## Task
The response must hold only the lines from the line containing "This screenshot has height=1029, width=1176." through the end of the listing, exactly as written.

== Segment start ==

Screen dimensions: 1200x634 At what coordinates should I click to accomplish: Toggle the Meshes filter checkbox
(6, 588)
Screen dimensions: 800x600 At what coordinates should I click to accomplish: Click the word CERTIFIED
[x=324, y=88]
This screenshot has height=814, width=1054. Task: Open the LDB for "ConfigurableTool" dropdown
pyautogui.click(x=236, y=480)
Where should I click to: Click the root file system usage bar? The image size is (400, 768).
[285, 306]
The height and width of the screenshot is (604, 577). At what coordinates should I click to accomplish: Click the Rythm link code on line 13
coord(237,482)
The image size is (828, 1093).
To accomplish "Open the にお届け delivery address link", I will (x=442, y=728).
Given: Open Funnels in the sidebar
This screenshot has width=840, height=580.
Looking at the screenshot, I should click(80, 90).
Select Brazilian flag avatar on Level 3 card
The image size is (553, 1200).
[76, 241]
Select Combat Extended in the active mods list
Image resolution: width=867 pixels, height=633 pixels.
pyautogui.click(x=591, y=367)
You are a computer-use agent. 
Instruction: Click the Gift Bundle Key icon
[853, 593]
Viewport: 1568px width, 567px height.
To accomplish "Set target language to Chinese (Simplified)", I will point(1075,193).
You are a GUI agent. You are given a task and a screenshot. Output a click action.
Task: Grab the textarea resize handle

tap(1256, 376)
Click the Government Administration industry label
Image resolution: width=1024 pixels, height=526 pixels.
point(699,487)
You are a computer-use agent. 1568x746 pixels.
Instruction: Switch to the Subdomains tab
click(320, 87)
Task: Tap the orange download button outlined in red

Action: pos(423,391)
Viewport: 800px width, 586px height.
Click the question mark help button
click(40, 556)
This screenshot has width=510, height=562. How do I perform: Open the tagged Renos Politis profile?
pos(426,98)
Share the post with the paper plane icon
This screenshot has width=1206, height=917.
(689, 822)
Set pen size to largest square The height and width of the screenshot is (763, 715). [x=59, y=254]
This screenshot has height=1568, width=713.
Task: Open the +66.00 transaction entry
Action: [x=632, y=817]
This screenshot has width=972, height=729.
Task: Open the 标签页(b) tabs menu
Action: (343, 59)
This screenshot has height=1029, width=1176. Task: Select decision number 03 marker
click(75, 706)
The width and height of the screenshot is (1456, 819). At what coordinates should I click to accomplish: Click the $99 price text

== Segment end ==

## Solution to the problem
This screenshot has height=1029, width=1176. Task: Select decision number 03 marker
click(75, 706)
The width and height of the screenshot is (1456, 819). At what coordinates should I click to accomplish: Click the $99 price text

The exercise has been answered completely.